What happens if the code crashes in the middle and there was no time to fo a .finish?

I use DDP a lot and was worried something bad might happen with wandb if my code crashes in the middle.

What happens if the code crashes in the middle? Would there be further processing I need to do to make sure my computer, experiment, resources, account etc are ok?

related: DDP example is not calling .finish in either log_all nor log with lead worker (rank0) · Issue #88 · wandb/examples · GitHub

As per my understanding, wandb runs in a seperate process altogether from training, so even if you training gets crashed due to some reason your wandb process will log this this as well on the dashboard.

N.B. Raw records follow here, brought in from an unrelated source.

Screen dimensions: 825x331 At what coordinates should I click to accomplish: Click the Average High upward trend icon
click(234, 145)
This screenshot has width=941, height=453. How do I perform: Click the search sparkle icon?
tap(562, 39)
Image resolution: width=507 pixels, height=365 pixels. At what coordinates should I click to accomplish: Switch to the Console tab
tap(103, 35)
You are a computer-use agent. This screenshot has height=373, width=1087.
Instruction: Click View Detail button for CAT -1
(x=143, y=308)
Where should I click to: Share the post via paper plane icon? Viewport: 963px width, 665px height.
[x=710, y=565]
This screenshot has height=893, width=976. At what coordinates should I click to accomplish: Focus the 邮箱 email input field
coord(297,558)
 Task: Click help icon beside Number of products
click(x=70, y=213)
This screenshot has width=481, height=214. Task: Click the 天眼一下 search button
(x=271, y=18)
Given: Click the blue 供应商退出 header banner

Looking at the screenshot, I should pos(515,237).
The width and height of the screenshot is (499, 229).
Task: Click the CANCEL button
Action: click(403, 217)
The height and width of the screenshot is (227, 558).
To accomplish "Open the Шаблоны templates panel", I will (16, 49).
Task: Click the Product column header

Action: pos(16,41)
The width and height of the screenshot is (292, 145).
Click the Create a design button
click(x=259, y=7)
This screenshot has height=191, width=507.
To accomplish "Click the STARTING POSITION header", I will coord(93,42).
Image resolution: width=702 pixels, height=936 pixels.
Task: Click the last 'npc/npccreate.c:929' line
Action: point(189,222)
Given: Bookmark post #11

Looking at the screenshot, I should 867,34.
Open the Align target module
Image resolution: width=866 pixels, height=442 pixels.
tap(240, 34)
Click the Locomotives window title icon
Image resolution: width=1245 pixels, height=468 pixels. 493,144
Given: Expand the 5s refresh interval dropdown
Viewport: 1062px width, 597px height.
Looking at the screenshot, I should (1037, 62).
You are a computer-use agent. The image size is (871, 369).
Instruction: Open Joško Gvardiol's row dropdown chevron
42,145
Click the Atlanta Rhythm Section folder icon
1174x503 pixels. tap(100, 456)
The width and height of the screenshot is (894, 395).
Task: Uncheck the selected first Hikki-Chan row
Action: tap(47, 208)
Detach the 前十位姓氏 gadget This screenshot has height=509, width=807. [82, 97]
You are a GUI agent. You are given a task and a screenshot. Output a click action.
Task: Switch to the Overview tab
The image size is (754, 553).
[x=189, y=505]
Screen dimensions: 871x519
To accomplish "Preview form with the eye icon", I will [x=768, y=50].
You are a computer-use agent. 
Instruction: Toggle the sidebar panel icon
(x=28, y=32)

A wandb run can be in any one of the stages: running, finished, crashed.

2 Likes

In my experience, it’s best to use a context manager such as with() or just define your run variable within a function and have the run.finish() within the function as well.

For example,

def train_model(...):
    run = wandb.init(....)
    ....
    run.finish()

Also, after a particular run crashes, wandb logs all the prior information anyways and you can always resume the run.

2 Likes

what is the pro vs cons of doing wandb.run and wandb.finish instead of creating a run object?

1 Like

wandb.run and wandb.finish refer to global state – the "current wandb.Run". This can be confusing and can introduce long-range dependencies in your code, especially when you’re also doing multiprocessing of your own, e.g. DDP.

So I prefer to be more explicit and to use actual wandb.Run objects, just as I prefer to use actual Figures and Axes in matplotlib, as opposed to relying on the .gcf/.gca magic.

2 Likes

Yep, this is the solution if the right way to resolve the crash is to restart the experiment and keep going. But note that you’ll need to be able to restore the state of your model + training setup, which can be tricky.

You can also just sync the log information, without restarting a run, with wandb sync. This is useful in the case that the wandb backend process doesn’t finish syncing before it is killed, e.g. by the OS, by another Ctrl+C.

2 Likes